What the election results mean for 2016

A file image from U.S. Presidential Election in 2012.

One year out from the 2016 general election, voters in off-year races across the country on Tuesday offered some signs of things to come — and presented the presidential candidates with tea leaves to read as they sharpen their campaign strategies.

By evening’s end, Republicans were the ones crowing, as they scored a surprise win in a hotly contested governor’s race in Kentucky while keeping control of the state Senate in Virginia, despite a big spending onslaught from former New York Mayor Michael Bloomberg’s gun-control group.

“Tonight was another key test for Dems, Clinton, and their party’s field [organization] and once again they failed to deliver,” Republican National Committee Chairman Reince Priebus tweeted shortly before midnight.

By contrast, Democrats were a little on the quiet side. A stinging defeat in Houston, where voters rolled back an ordinance that had expanded nondiscrimination protections to LGBT people, illustrated the risks attached to ballot initiative tactics that the party has increasingly used as a means of advancing its policy goals when blocked by the GOP.

Here are takeaways from Tuesday’s results and what they mean for 2016:

Kentucky and Obamacare

The tea party scored a significant win in Kentucky, where one of its own, Matt Bevin, overcame a late deficit and a series of missteps on the stump to defeat Democratic Attorney General Jack Conway by a handy margin, 53% to 44%. Bevin, who has promised to dismantle the state’s successful Obamacare exchange, will now have that opportunity.

A disaster for President Barack Obama’s signature initiative? Not quite. Supporters of the Affordable Care Act believe that Republicans could face a backlash if Bevin goes ahead with his pledge.

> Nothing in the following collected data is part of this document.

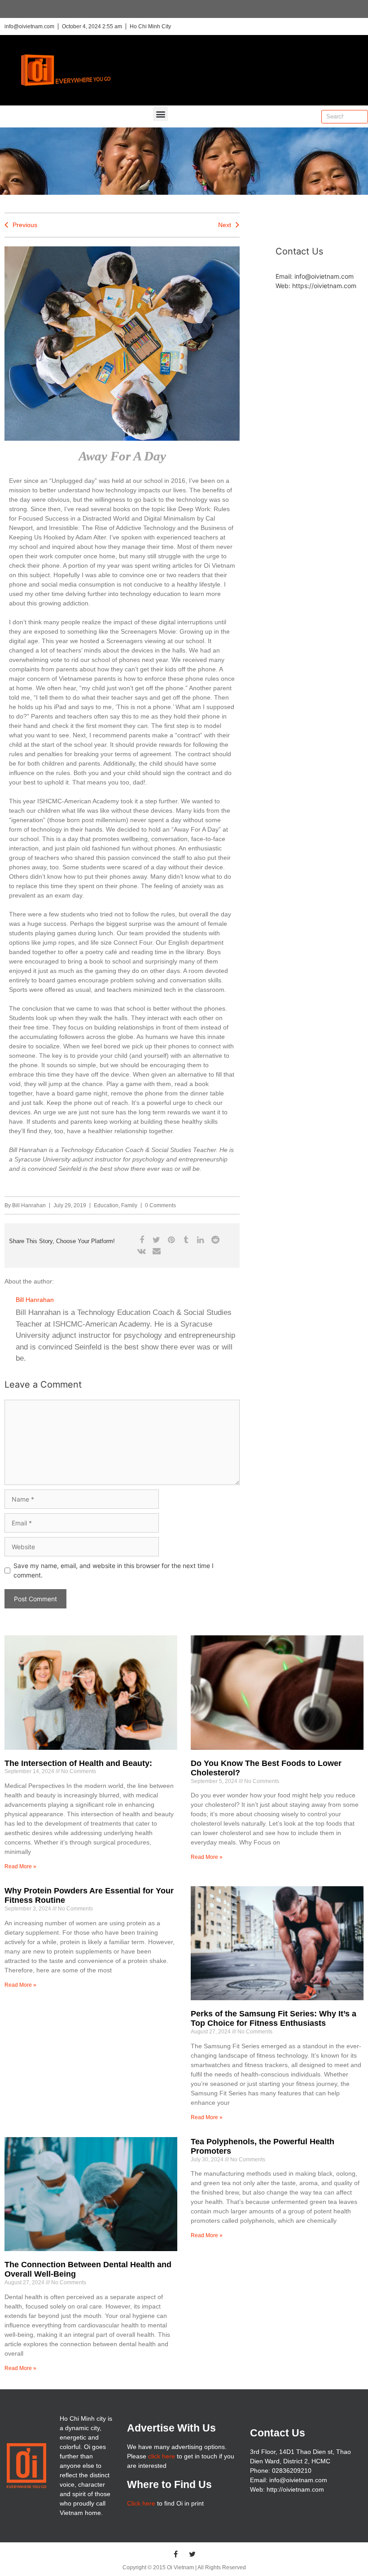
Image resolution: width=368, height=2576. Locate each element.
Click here (141, 2503)
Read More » (20, 1866)
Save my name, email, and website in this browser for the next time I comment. (113, 1570)
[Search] (361, 116)
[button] (160, 113)
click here (161, 2456)
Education (106, 1205)
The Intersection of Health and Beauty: (78, 1763)
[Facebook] (176, 2554)
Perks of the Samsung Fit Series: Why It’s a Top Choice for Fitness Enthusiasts (273, 2018)
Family (129, 1205)
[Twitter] (192, 2554)
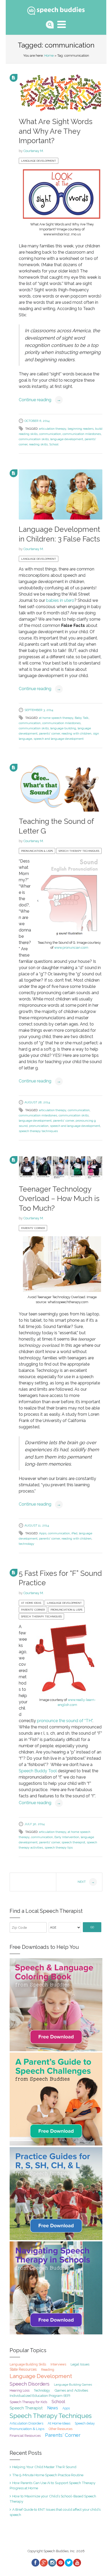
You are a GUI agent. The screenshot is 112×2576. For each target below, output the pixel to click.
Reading (47, 2369)
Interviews (58, 2364)
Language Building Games (73, 2384)
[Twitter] (68, 2563)
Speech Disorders (29, 2384)
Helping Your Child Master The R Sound (44, 2467)
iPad (74, 1533)
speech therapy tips (59, 1847)
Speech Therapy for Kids (28, 2402)
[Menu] (61, 24)
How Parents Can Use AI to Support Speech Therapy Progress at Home (52, 2485)
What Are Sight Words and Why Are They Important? (55, 131)
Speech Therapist (26, 2407)
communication (50, 434)
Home (49, 55)
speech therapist (73, 1842)
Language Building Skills (28, 2364)
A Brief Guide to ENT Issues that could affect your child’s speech (55, 2512)
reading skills (38, 444)
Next (86, 1882)
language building (63, 728)
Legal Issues (80, 2364)
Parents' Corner (33, 1228)
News (52, 2407)
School (53, 444)
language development (66, 439)
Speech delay (85, 2423)
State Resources (23, 2369)
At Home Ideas (31, 1602)
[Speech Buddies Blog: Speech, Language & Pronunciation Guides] (56, 9)
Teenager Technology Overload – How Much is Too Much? (59, 1199)
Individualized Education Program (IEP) (40, 2396)
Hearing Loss (19, 2390)
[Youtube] (77, 2563)
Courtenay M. (33, 151)
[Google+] (43, 2563)
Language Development (38, 160)
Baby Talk (82, 718)
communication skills (34, 439)
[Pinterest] (60, 2563)
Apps (42, 1533)
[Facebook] (35, 2563)
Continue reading (40, 399)
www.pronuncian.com (71, 947)
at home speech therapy (56, 718)
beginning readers (81, 428)
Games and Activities (71, 2390)
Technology (42, 2390)
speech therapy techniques (38, 1131)
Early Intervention (66, 1837)
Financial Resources (25, 2436)
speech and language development (59, 739)
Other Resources (60, 2429)
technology (26, 1544)
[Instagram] (52, 2563)
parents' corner (49, 733)
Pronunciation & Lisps (37, 850)
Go (92, 1927)
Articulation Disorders (26, 2423)
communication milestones (82, 434)
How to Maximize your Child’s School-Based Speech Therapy (53, 2498)
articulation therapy (52, 428)
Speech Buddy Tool (38, 1770)
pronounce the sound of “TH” (64, 1720)
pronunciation (38, 1126)
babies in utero (60, 600)
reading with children (76, 733)
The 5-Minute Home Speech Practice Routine (47, 2475)
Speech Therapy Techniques (79, 850)
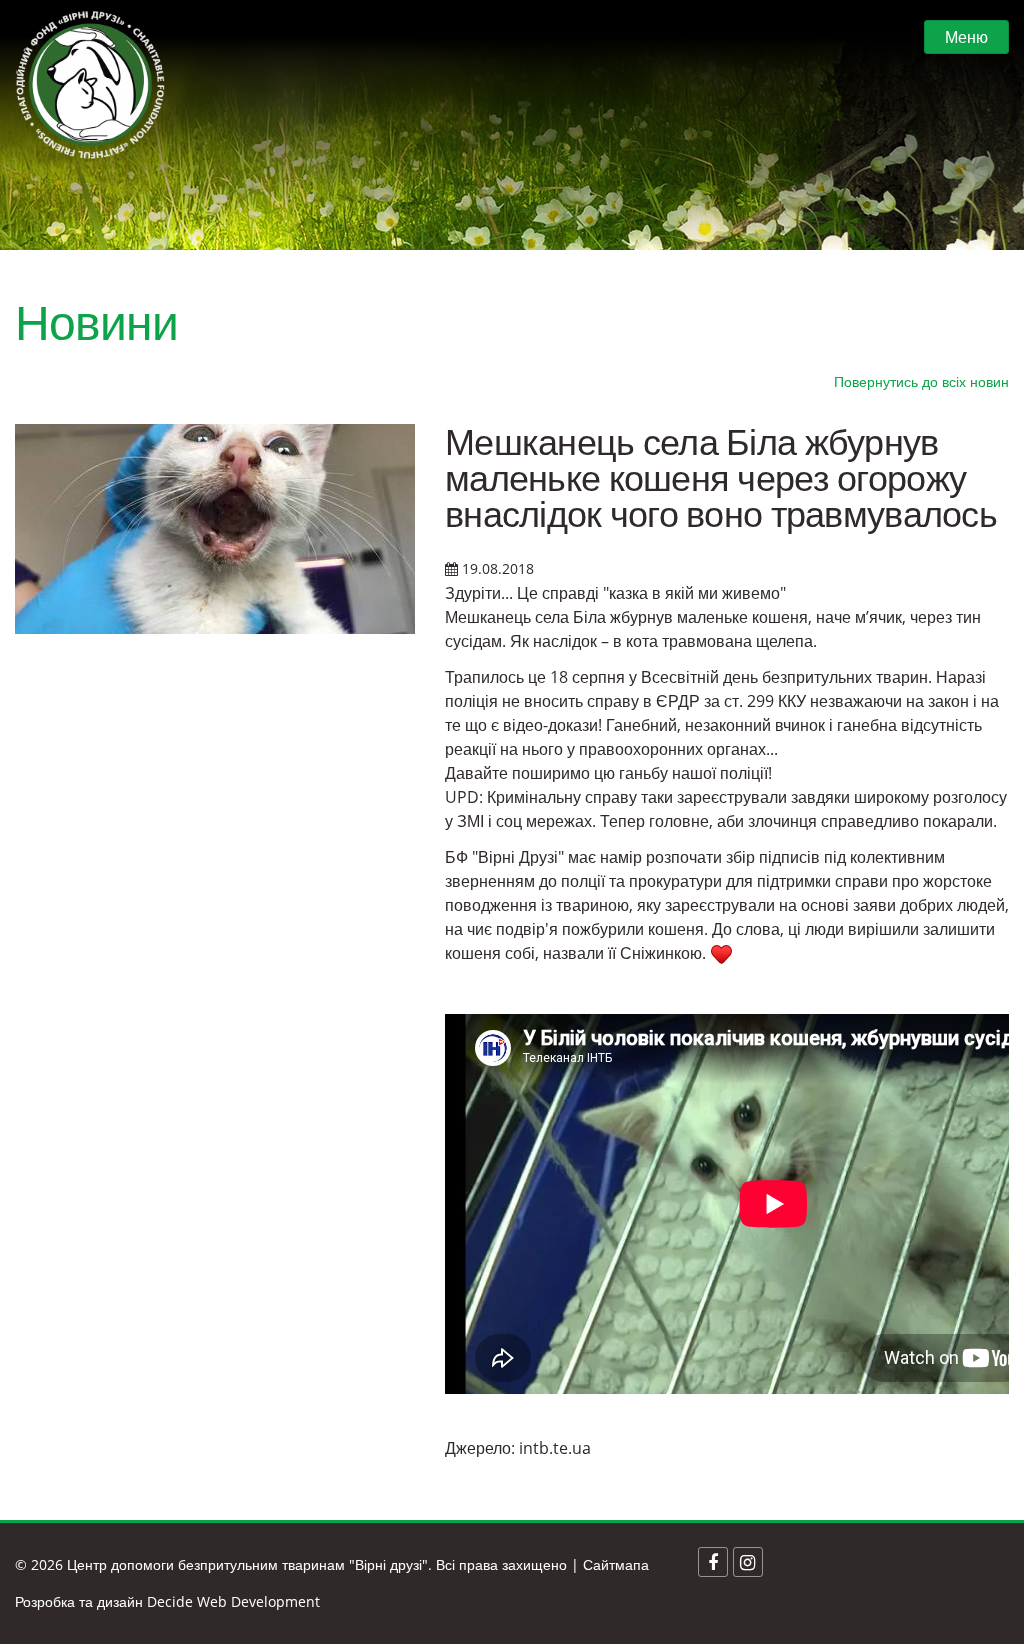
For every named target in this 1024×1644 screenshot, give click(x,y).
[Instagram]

“He’s the dog who caught the car,” one Democratic strategist told CNN, “and I think he’s going to have a real problem using up all of his political capital taking health care away from 400,000 of his constituents.”

In fact, toward the end of the campaign, Bevin had already begun to soften his rhetoric against the state’s Medicaid expansion under Obamacare.

But Republican consultant Liz Mair sees the wealthy businessman’s win as the latest sign that any attachment to the controversial program — which the Democrat candidate had planned to preserve — is still poison at the polls.

“Last night seems to continue to evidence that Obamacare is a big liability and is a problem for people who are running on it,” she said, “and people who are associated with it by virtue of their partisan identity.”

Virginia’s mixed bag

The commonwealth has been caught between a Democratic governor, Clinton pal Terry McAuliffe, and a heavily Republican state House of Representatives. But its state Senate entered Tuesday very much up for grabs.

In the end though, the GOP retained its advantage — and its ability to handcuff the Democratic administration from pursuing its legislative agenda.

That includes a push for stricter gun-control laws, which have become a staple of Hillary Clinton’s pitch to more liberal Democratic primary voters.

Bloomberg’s “Everytown for Gun Safety” group, which sunk millions into the Virginia contests to wrest control of the state Senate, took heart from one high-profile victory. In the state’s 29th district, voters tapped a Democrat, Jeremy McPike, who was backed by $1.5 million in advertisements from Everytown, including one featuring Andy Parker, the father of slain local news reporter Alison Parker.

“Gun safety prevailed on the NRA’s home turf because we made sure that every voter knew where the candidates stood on gun safety,” Everytown president John Feinblatt said in a statement.

The win, he added, is “just the latest example of how candidates are paying the price for being out of step with Americans who demand that their leaders take action to prevent gun violence.”

Reading into the referenda results

If Republicans won the most notable contest of the off-year 2015 Election Day in Kentucky, Democrats scored a number of lower-profile but potentially significant victories through ballot initiatives.

Democrats and supporters of campaign finance reform won hard fought and expensive battles in Seattle and Maine, where voters boosted initiatives to amp up public financing of elections.

“We as a movement have not had a great example to point to when people ask what kind of reform are you talking about, what is the actual path forward,” said Szelena Gray, a co-founder of Run for America, which seeks to draft fresh faces into politics. “We often have to speak in vague terms because there aren’t a lot of solutions to point to and say this is working really well, let’s grow this.”

But with Tuesday’s vote, she said, the sale became a whole lot easier for more liberal candidates like Clinton and Bernie Sanders.

“With the actual first passage of the ballot for ‘democracy vouchers’ in Seattle, you’ve taken something that up until now is just a concept, a theory and turned into something we can point to very concretely and say, ‘Here is what the systems looks like, here is how it’s working’,” Gray said. “We now have the ability.”

The elections weren’t about 2016

Even as Republicans dole out the virtual backslaps to Bevin in Kentucky and point to the results in Virginia as proof gun control advocacy is a dead end for Clinton, Election Day 2015 may not provide much of a crystal ball at what’s to come over the next 12 months.

Case in point: The winner of Kentucky’s attorney general race? Andy Beshear, a Democrat and son of the outgoing governor, a major champion of Obamacare.